Esse aporte, baseado numa matéria do The New York Times, obviamente não mencionava o já sabido sobre o vírus. Aliás, sobre os vírus em geral, descobertos por dois cientistas, um russo e o outro holandês, em 1892/98. Que eles não são entidades vivas, por exemplo. Vírus não têm células, não podem transformar alimentos em energia, e sem um hospedeiro, são apenas pacotes inertes de produtos químicos. Mas eles também não estão exatamente mortos: têm genes, se reproduzem e evoluem através da seleção natural. Interessante, não é? Você sabia disso? Bem, agora sabe e talvez isso o motive a higienizar ambiente e corpo com maior frequência e zelo. Afinal, uma dúzia desses mortos vivos andam soltos por aí e são realmente letais.
E nesse post eu tampouco me referi às sequelas que uma pandemia viral deixa atrás depois que arrefece ou some. Um surto de encefalite letárgica ocorrido nos anos 1920 e 1930 na Europa, por exemplo, especula-se que tenha sido consequência da pandemia da gripe espanhola de 1918. Dados de dois estudos que avaliaram sintomas comuns de pacientes internados no hospital com Síndrome Respiratória Aguda Grave (SARS, 2003) e a Síndrome Respiratória do Oriente Médio (MERS, 2018) descobriram coletivamente que 28% experimentaram confusão, enquanto 33% relataram humor baixo, 36% apresentavam ansiedade, 34% apresentavam problemas de memória e 12% relatavam insônia. No caso da Covid-19, em maio pensava-se que a maioria das pessoas hospitalizadas devia se recuperar sem efeitos prolongados para a saúde mental. Menos de dois meses depois, há fortes indícios de que não só haverá uma Quarta Onda representada com gente sufocando os (poucos) recursos que o sistema de saúde têm para cuidar de distúrbios mentais, mas também os destinados a tratar de problemas pulmonares, cardiológicos e renais já detectados em pacientes recuperados da Covid-19 numa macro-pesquisa escocesa. Saber de tudo isso, convenhamos, pode deixar a quem pensava sair para a balada, ou viajar nas férias, pensando duas vezes.
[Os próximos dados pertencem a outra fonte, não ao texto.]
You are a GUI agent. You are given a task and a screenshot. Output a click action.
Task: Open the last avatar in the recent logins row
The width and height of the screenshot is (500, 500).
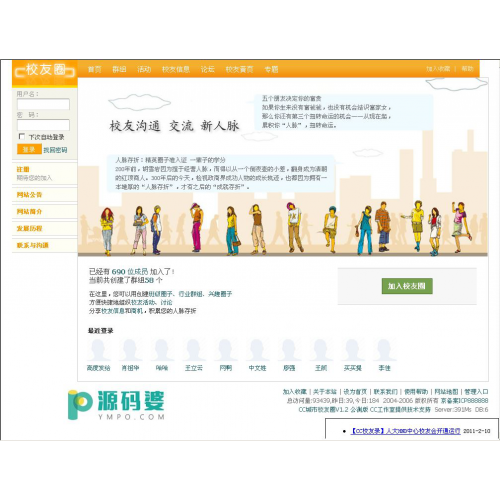pos(384,350)
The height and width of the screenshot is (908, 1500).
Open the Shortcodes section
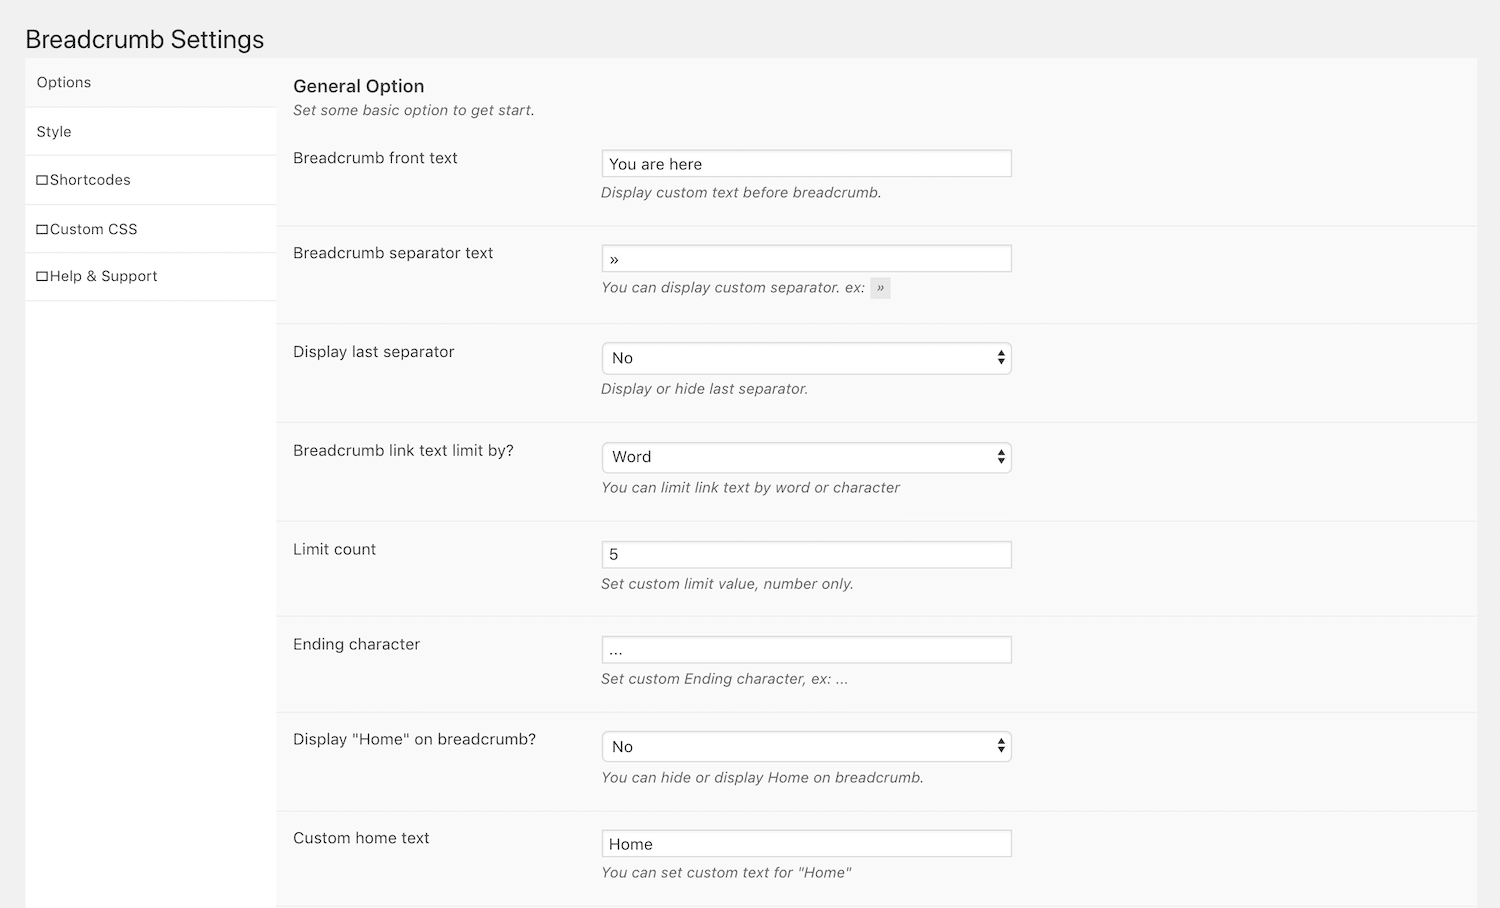(x=91, y=179)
Por fim, naquela ocasião eu também não apontei as “seis maneiras diferentes de a Covid-19 se manifestar em pacientes infectados”, reveladas semana passada por cientistas britânicos do King´s College London, uma informação que em muito vai ajudar a antecipar tratamentos clínicos ad hoc para cada uma delas. E não revelei porque o artigo, assinado por nada menos que 33 cientistas de uma dúzia de nacionalidades, ainda não fora publicado.
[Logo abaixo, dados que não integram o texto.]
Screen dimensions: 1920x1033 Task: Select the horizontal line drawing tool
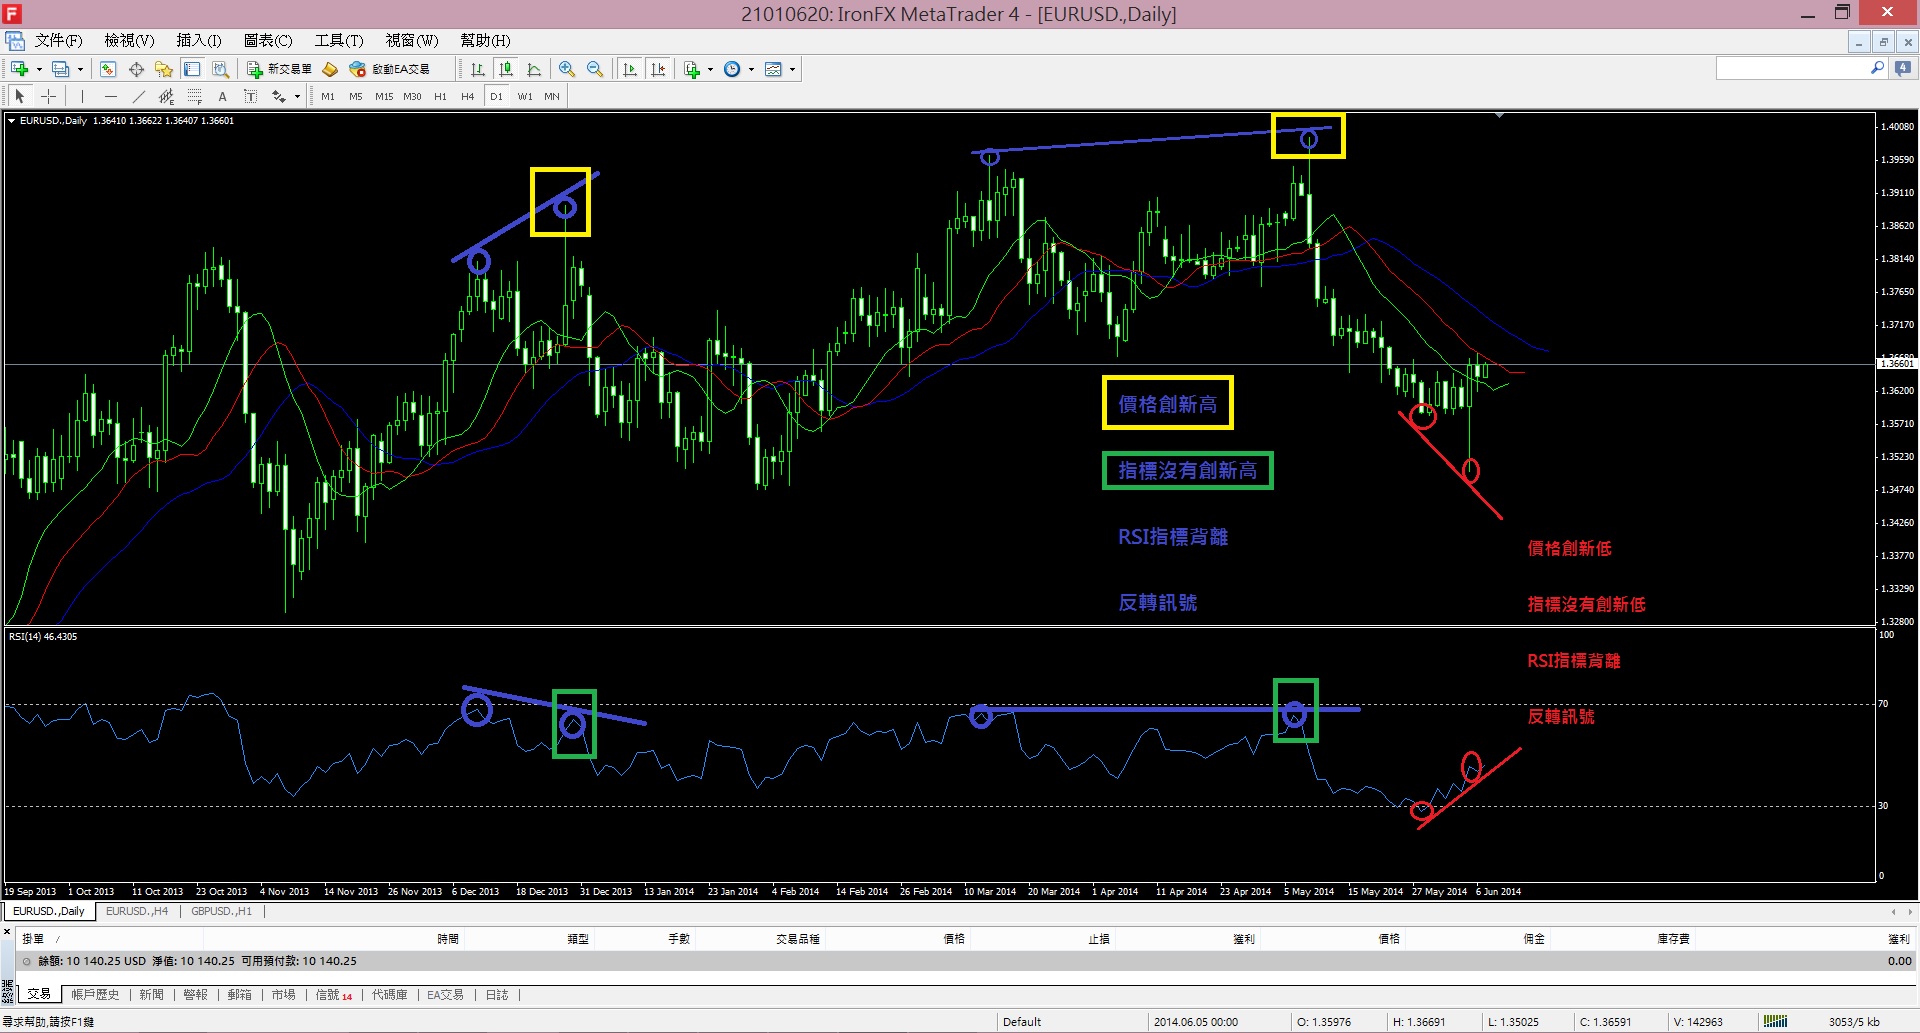(110, 96)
Ou seja, a fila anda. Aos poucos, slowly but surely, mistérios vão sendo revelados, e seus efeitos, até onde possível, imediatamente mitigados. Esse avanço é inexorável. E qual é o meu ponto? Que embora ainda não se saiba o suficiente para acabar de vez com esse vírus & Cia, muito sobre ele já é conhecido graças ao esforço diuturno de milhares de cientistas desde a virada do ano. Para não falar dos bilhões de dólares investidos na pesquisa de medicamentos, testes de diagnóstico, vacinas, EPIs, protocolos laboratoriais e sabe-se lá quantas coisas mais. A ciência não ficou parada. Ela apenas não inventou um contra-vírus que, injetado na metade da população, a faça entender que sem evitar contatos humanos o vírus jamais será controlado. É simples assim.
Portanto, de pouco adianta latir para a lua reclamando que “com tanta tecnologia e depois de tanto tempo ainda não sabemos nada sobre esse vírus”. Declarações como essas, feitas pela TV em horário nobre, são ignorantes, geram incerteza à toa, e em nada contribuem no momento angustiante que o país vive.